Single by New Order

from the album Technique
- B-side: "MTO"
- Released: 28 August 1989
- Recorded: 1988
- Studio: Mediterranean, Ibiza, and Real World, Box
- Genre: Proto-acid house
- Length: 4:29 (album version); 3:45 (remix);
- Label: Factory - (FAC 273)
- Songwriters: John Denver; Gillian Gilbert; Peter Hook; Stephen Morris; Bernard Sumner;
- Producer: New Order

New Order singles chronology
| "Round & Round" (1989) | "Run 2" (1989) | "World in Motion" (1990) |

= Run 2 =

"Run 2" is the nineteenth single by English rock and alternative dance band New Order. It was released by Factory Records on 28 August 1989 as the third and final single from their fifth studio album, Technique (1989). The album version was listed as simply "Run".

==Overview==
"Run 2" was remixed by Scott Litt from the version on Technique, hence the appendage of "2" to the title.

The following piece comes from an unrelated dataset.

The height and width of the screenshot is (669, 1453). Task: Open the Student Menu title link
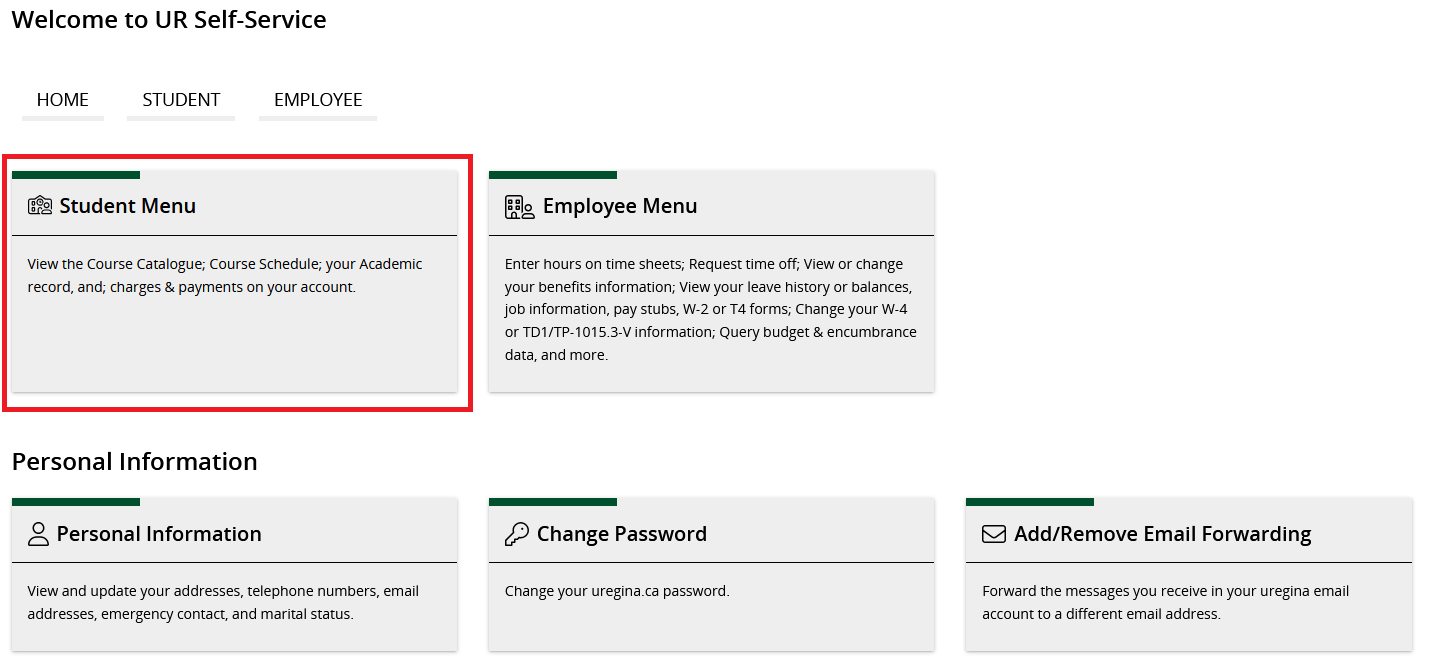point(127,206)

The main difference is that the song has been made more radio-friendly by editing down most of the long instrumental run-out and appending it with a final repeat of the chorus. Litt's mix strips back much of the echo and layers of synthesizers, and in place centres the mix on Sumner's vocal and the bass guitar of Peter Hook. Despite the effort taken to produce a radio single, only 20,000 of the Factory 12" release were ever pressed. 500 7-inch records were also pressed, for promotional use. The single was only released in the UK.

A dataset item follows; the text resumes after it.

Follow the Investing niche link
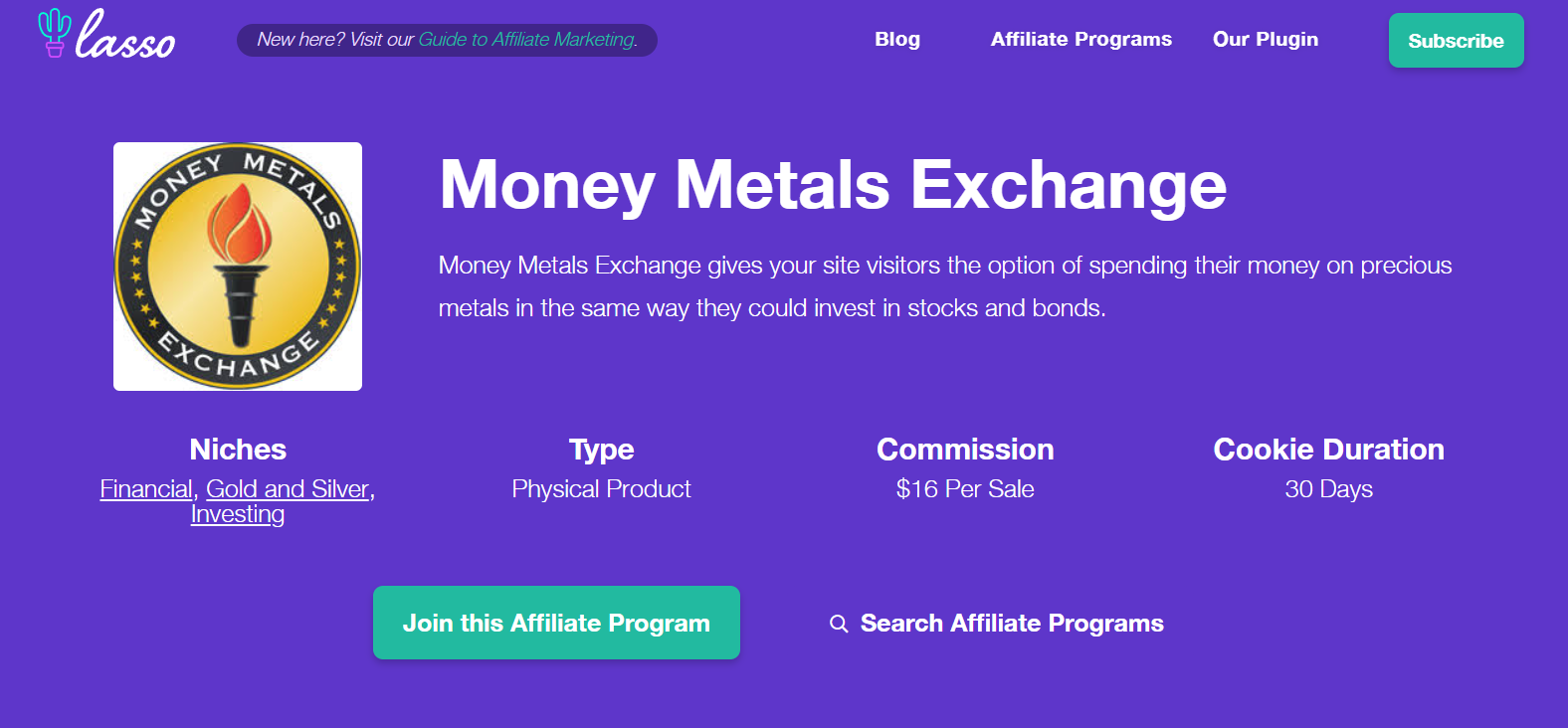This screenshot has height=728, width=1568. point(238,514)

"Run 2" is backed with the B-side titled "MTO". This song recycles the line "You've got love technique" from the group's previous hit single "Fine Time" (this is the only lyric in the track). An extended mix of "Run 2" with additional beats by Afrika Islam and an alternate 'minus' mix of "MTO" by Mike "Hitman" Wilson appear as B-sides on the 12" version of the single.

==Artwork==
Peter Saville designed the cover of the single to parody the design of laundry powder packaging. The tiny print on the back of the sleeve says, "Cover by Peter Saville Associates after Bold."

==Lawsuit==
In 1990, John Denver's publishing company, Cherry Hill Music, filed a lawsuit against Universal Music Publishing, alleging that the guitar break in "Run 2" too closely resembled Denver's "Leaving on a Jet Plane". Denver was allegedly unaware of the lawsuit while it took place. The case was settled out of court, with their agreement stating that New Order should never re-release "Run 2" in its original form. The song has since been credited to New Order and John Denver.

==Track listing==

7": FAC 273-7 (UK)
| No. | Title | Writer(s) | Length |
|---|---|---|---|
| 1. | "Run 2" (Remixed by Scott Litt) | John Denver, Gillian Gilbert, Peter Hook, Stephen Morris and Bernard Sumner | 3:45 |
| 2. | "MTO" (Remixed by Mike 'Hitman' Wilson) | Gilbert, Hook, Morris, Sumner | 3:43 |

12": FAC 273-12 (UK)
| No. | Title | Writer(s) | Length |
|---|---|---|---|
| 1. | "Run 2" (Remixed by Scott Litt) | Denver, Gilbert, Hook, Morris, Sumner | 3:45 |
| 2. | "Run 2" (extended version) (Remixed by Scott Litt) | Denver, Gilbert, Hook, Morris, Sumner | 5:22 |
| 3. | "MTO" (Remixed by Mike 'Hitman' Wilson) | Gilbert, Hook, Morris, Sumner | 3:43 |
| 4. | "MTO" (Minus Mix) (Remixed by Mike 'Hitman' Wilson) | Gilbert, Hook, Morris, Sumner | 5:24 |

==Chart positions==

| Chart (1989) | Peak position |
|---|---|
| UK Singles Chart | 49 |
| UK Independent Singles Chart | 1 |

==Video==
The video was directed by the photographer / filmmaker Robert Frank and produced by Michael Shamberg. The band was filmed in Los Angeles, while the street scenes are in New York City featuring the British actor David Warrilow.